Building on WWF’s long history in snow leopard conservation, the new strategy will focus on areas where WWF believes it can add most value to global efforts to conserve the species, including mitigating the threat from climate change, reducing conflict with communities, and tackling poaching and trafficking of snow leopard products.

Sami Tornikoski of WWF Living Himalayas Initiative, said while WWF expects to see a deal at the Paris climate change conference later in December to keep global warming below 1.5 degree celcius, snow leopard will continue to become even more vulnerable and threatened due to climate change.

“Climate change is a looming risk but we can’t concentrate solely on that: snow leopards won’t survive for long unless we tackle today’s threats such as poaching, retaliatory killings by herders, declining prey species and unplanned development,” he said.

“India, Nepal and Bhutan have proven that it’s possible to increase the number of iconic species like tigers and rhinos; together, governments, conservationists and communities can achieve similar successes with snow leopards and drag them back from the brink,” added Sami Tornikoski.

However, there is still a lot that experts need to know about the ‘ghost of the mountains.’ “We only have rough estimates of the numbers surviving in the wild, and we still have much to learn about many aspects of its life cycle, including its mating and feeding behaviour,” the report stated.

Most of their vast range, possibly over 1.7 million km2 of rugged mountain terrain, has never been researched or mapped, and is devoid of conservation efforts or protection.
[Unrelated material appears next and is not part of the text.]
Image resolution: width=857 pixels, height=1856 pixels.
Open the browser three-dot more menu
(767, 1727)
A thorough recent review of scientific studies on snow leopard habitat revealed that just over 200,000 km2 have been covered by either research or conservation activities, accounting for less than 14 percent of the territory snow leopards are believed to inhabit.
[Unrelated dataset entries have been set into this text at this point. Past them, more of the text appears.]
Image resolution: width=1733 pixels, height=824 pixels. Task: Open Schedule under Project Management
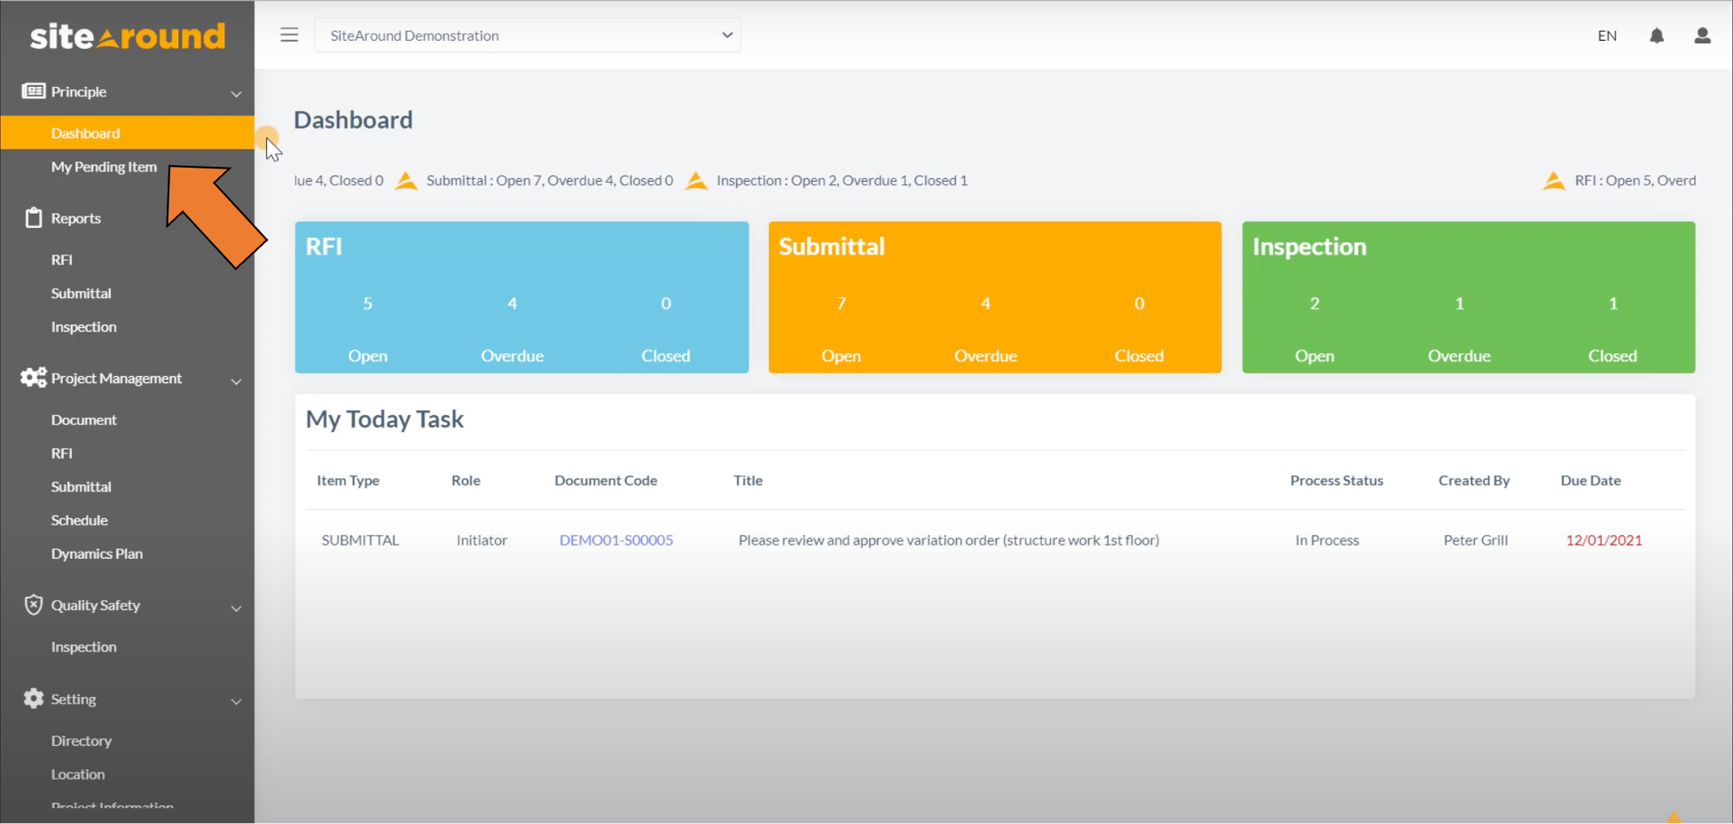[80, 520]
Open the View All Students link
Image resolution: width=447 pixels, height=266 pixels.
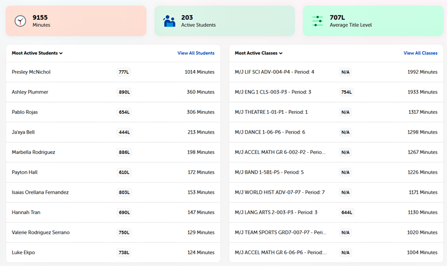(196, 53)
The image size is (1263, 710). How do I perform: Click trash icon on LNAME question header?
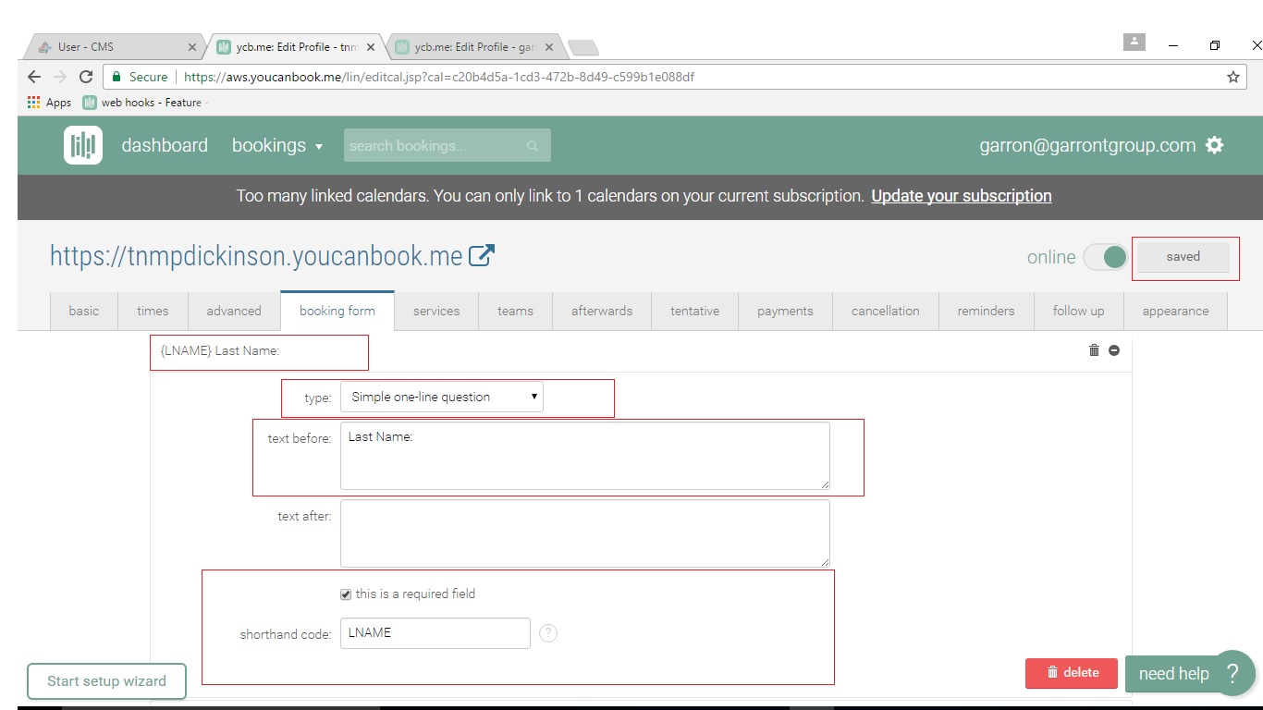pyautogui.click(x=1094, y=350)
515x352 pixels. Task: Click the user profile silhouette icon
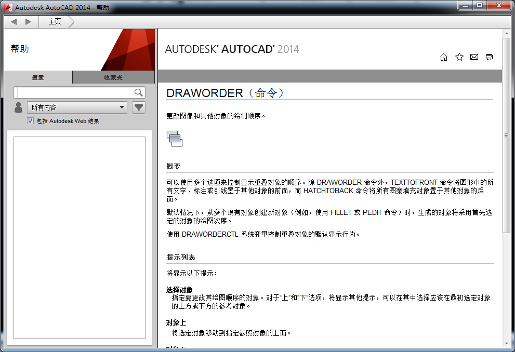19,107
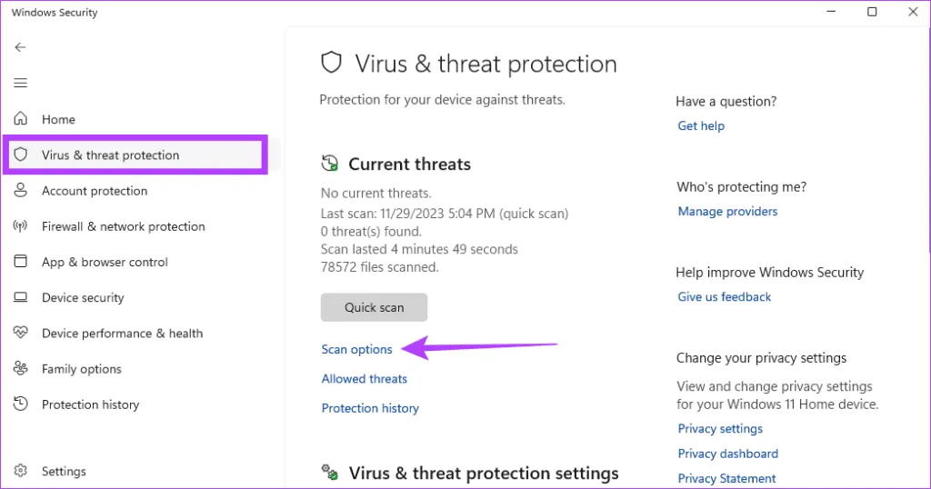Open the hamburger navigation menu icon
Screen dimensions: 931x489
coord(20,83)
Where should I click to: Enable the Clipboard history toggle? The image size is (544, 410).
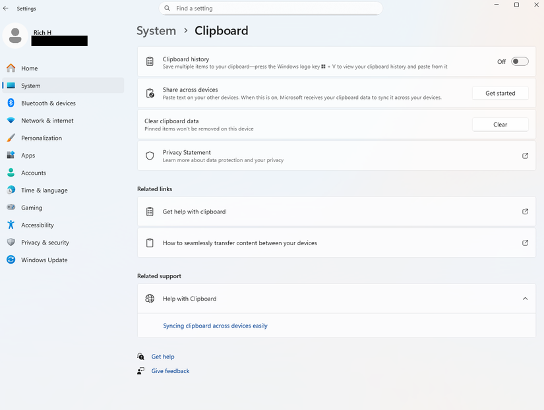519,61
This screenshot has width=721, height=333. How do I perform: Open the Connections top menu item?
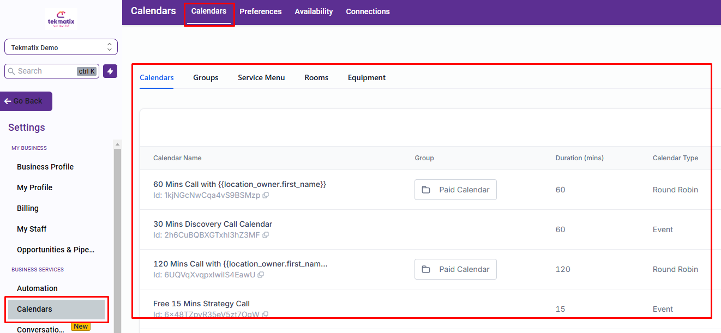click(368, 11)
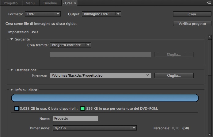Open the Formato DVD dropdown
213x137 pixels.
[x=43, y=14]
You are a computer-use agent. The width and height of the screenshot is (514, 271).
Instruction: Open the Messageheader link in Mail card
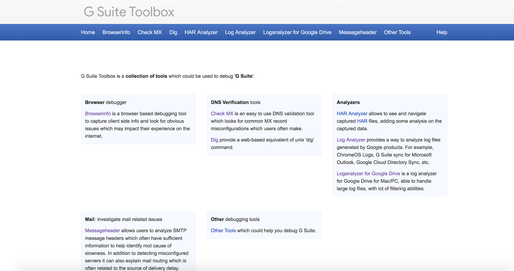click(103, 231)
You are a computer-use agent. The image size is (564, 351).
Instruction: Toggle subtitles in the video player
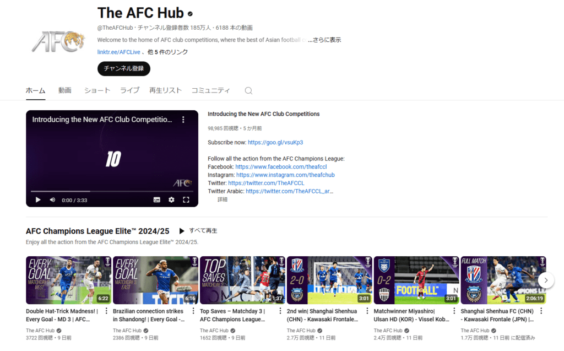point(157,199)
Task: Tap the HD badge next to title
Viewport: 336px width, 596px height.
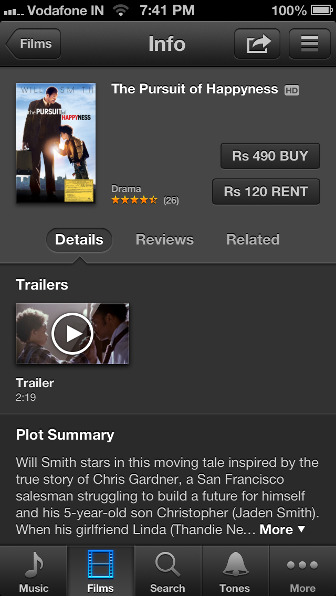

The report stated that there is a need to build a more accurate picture of the status of snow leopard population, and establish baselines and indicators for both snow leopards and their traditional prey species so that countries can better assess future changes.

Listed as endangered on the International Union for Conservation of Nature (IUCN) red list, there could only be as few as 4,000 cats remaining in the wild and about 2,500 breeding adults.

Their current range spans an area across 12 states – Afghanistan, Bhutan, China, India, Kazakhstan, Kyrgyz Republic, Mongolia, Nepal, Pakistan, Russia, Tajikistan and Uzbekistan.